Given text —
As we conclude our blog series on the Lord’s Prayer called “In Limonada as it is in Heaven,” we invite you to pray with us recognizing that God is in control and to appeal to him to make his Glory known through the people of La Limonada.
Read: Introduction | Part 1 | Part 2 | Part 3 | Part 4 | Part 5 | Part 6
“For thine is the kingdom,
The power, and the glory,
or ever and ever.
Amen.”
This week’s reflection on the Lord’s Prayer is led by Chal Knox, Executive Director of Lemonade International.
La Limonada is a place of both beauty and brokenness. While there we experience both the smell of hope and the smell of indecent conditions. So as we conclude our series reflecting on the Lord’s Prayer, and we passionately pray against the injustice and violence that we see in La Limonada, it is particularly challenging to consider how the Kingdom, the Power, and the Glory are in God’s hands and not our own.
Would it be better if ours was the kingdom? Couldn’t we make more of a difference if we were in control? If we had the power? Why isn’t God doing more?
Sometimes in life we find that it is easy to see God’s blessings. Yet at other times the pain and suffering in the world seem much easier to perceive. Gregory of Nyssa once called St. Basil’s faith “ambidextrous” because he welcomed blessings with the right hand and afflictions with the left, convinced that both would serve God’s design for him. It is a gift to live life with both arms open, receiving God’s blessings with joy in one hand while at the same time accepting in the other hand that there is real, overwhelming evil in the world.

Brief A —
Return the portion of the blog post starting with "This week’s reflection" and going on through "not our own.".
Brief B —
Summarize the blog post in two sentences.
Rely solely on the blog post above.

Raw data —

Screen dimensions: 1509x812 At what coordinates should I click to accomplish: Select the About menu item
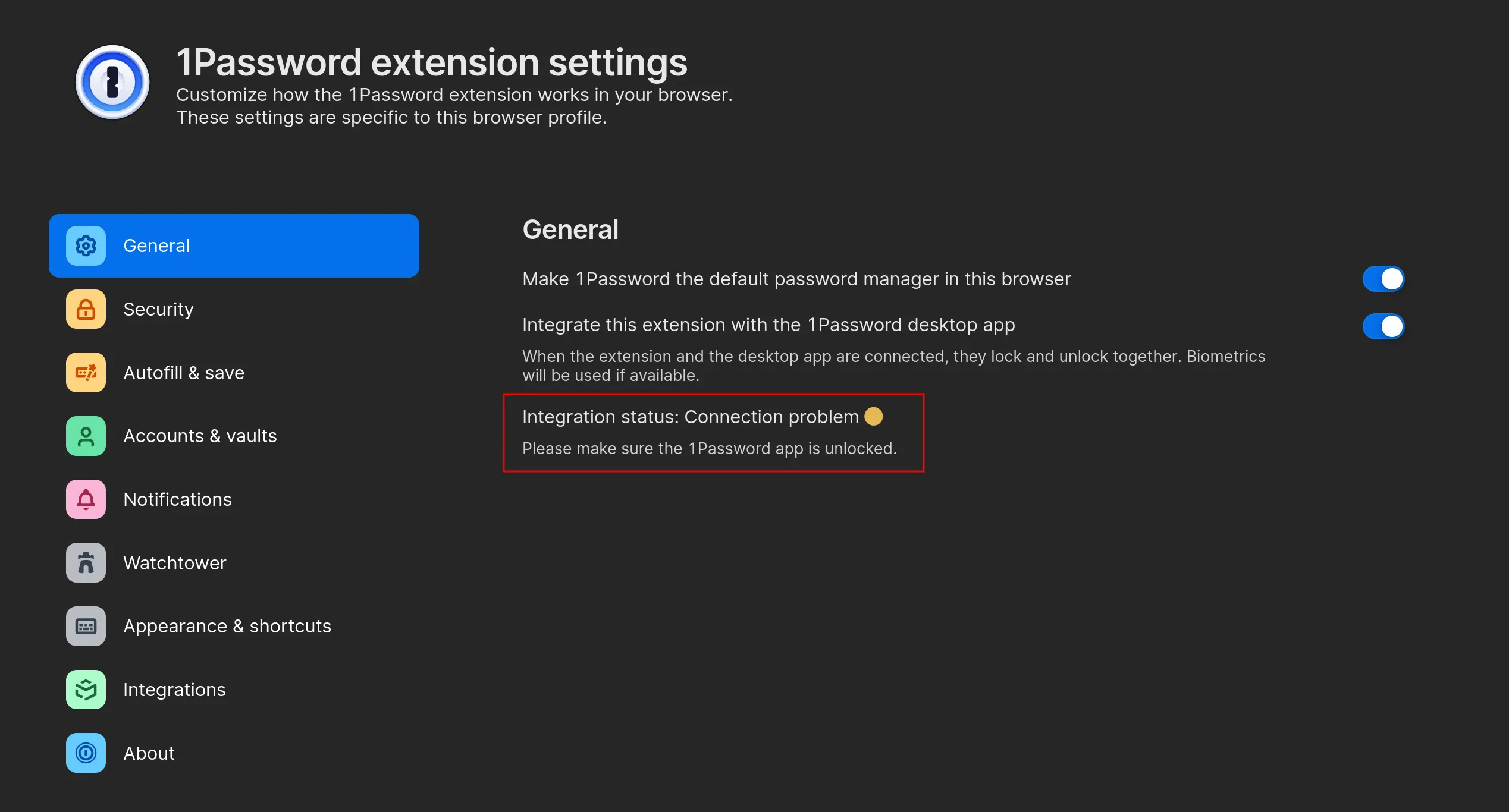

Exercise answer A —
This week’s reflection on the Lord’s Prayer is led by Chal Knox, Executive Director of Lemonade International.
La Limonada is a place of both beauty and brokenness. While there we experience both the smell of hope and the smell of indecent conditions. So as we conclude our series reflecting on the Lord’s Prayer, and we passionately pray against the injustice and violence that we see in La Limonada, it is particularly challenging to consider how the Kingdom, the Power, and the Glory are in God’s hands and not our own.

Exercise answer B —
The blog post concludes a series on the Lord's Prayer by inviting readers to pray in recognition that God is in control and to ask him to make his glory known through the people of La Limonada, a place of both beauty and brokenness. It acknowledges that it is challenging to consider that the kingdom, the power, and the glory are in God's hands while praying against the injustice and violence there, and it calls living with both arms open a gift: receiving God's blessings with joy while accepting that real, overwhelming evil exists in the world.